CONSEGNA: Riscrivi tutto il brano su Doom da "L'istinto è lo" fino a "e direttamente all'inferno.", sostituendo "Marte" con "Venere".

BRANO DI PARTENZA:
Doom è stato il primo sparatutto in prima persona (fps, first person shooter) a imporsi all’attenzione del pubblico al di fuori degli appassionati di videogiochi e definendo il genere agli inizi degli anni '90 ha dato il via, per imitazione o per concorrenza, a tutti gli fps successivi.
Il gioco venne sviluppato nel 1993 dalla id Software, una piccola di casa di produzione fondata da John Romero, John Carmack e Tom Hall. Negli anni successivi la id ha prodotto, oltre ai seguiti di Doom (Doom 2: Hell on Earth e Final Doom), altri sparatutto di successo quali i vari Quake e Rage.
Nel 2004 sono usciti con Doom 3, reboot della serie, che allontanandosi dalle ormai classiche dinamiche degli sparatutto prendeva un tono da survival horror, con bui corridoi dove stavano in agguato i mostri.
Nel maggio 2016 è stato pubblicato Doom, che ripropone la serie su nuove basi più fedeli allo spirito originale del gioco. La id è stata acquisita dalla Zenimax (proprietaria di The Elder Scrolls, Fallout, Dishonored) nel 2009 e ormai quasi nessuno dei membri originali è presente: tutto il mondo videoludico è quindi stato col fiato sospeso aspettando di vedere che orientamento i nuovi sviluppatori avrebbero dato a questo sacro franchise. In effetti quello che era trapelato in fase di produzione non era incoraggiante: il nuovo Doom sembrava essere un clone di Call of Duty, ma con un multiplayer molto più noioso.
Il risultato è stato invece sorprendente, tanto che il gioco ha ricevuto 18 nomination e ha vinto i premi Best Music/Sound Design e Best Action Game ai Game Awards 2016 e il premio Best Surprise della rivista online Giant Bomb.
L'elemento più interessante del gioco è la sua dinamicità. Si è in continuo movimento, e lo sono anche i nemici, che saltano, corrono, si arrampicano in modo da raggiungere il giocatore. Stare fermi anche un solo istante in questo gioco implica la morte. Non si deve però pensare che sia un correre in cerchio a casaccio. Ogni nemico ha precise caratteristiche: c'è quello che vola, quello lento ma più difficile da uccidere e che fa da ostacolo, quello che richiama altri nemici e così via. La loro combinazione richiede al giocatore di scegliere una precisa strategia nei propri spostamenti, e nelle battaglie da ingaggiare. Non ci sono protezioni dietro le quali proteggersi e sparare, non c'è un sistema di recupero della salute: ci si deve buttare nella mischia e cercare di sopravvivere.
L'istinto è lo strumento migliore per mettere insieme strategia e dinamicità, e la lunga campagna single player aiuta il giocatore a conoscere i vari nemici e le potenzialità delle proprie armi, tanto da rendere spontaneo e fluido il comportamento sul campo di battaglia.
Nel gioco si interpreta il Doom Slayer, un guerriero leggendario appartenente alle Sentinelle della Notte il cui unico scopo nell'esistenza è uccidere i demoni. Quando su Marte viene aperto l'ennesimo portale per le dimensioni infernali, il Doom Slayer viene risvegliato e inizia a combattere i mostri nelle basi della UAC sul pianeta rosso e direttamente all'inferno.

DATI FORNITI:
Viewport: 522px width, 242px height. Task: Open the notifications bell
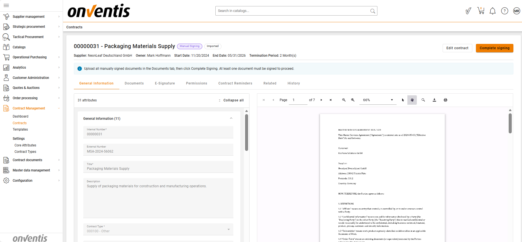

RISULTATO:
L'istinto è lo strumento migliore per mettere insieme strategia e dinamicità, e la lunga campagna single player aiuta il giocatore a conoscere i vari nemici e le potenzialità delle proprie armi, tanto da rendere spontaneo e fluido il comportamento sul campo di battaglia.
Nel gioco si interpreta il Doom Slayer, un guerriero leggendario appartenente alle Sentinelle della Notte il cui unico scopo nell'esistenza è uccidere i demoni. Quando su Venere viene aperto l'ennesimo portale per le dimensioni infernali, il Doom Slayer viene risvegliato e inizia a combattere i mostri nelle basi della UAC sul pianeta rosso e direttamente all'inferno.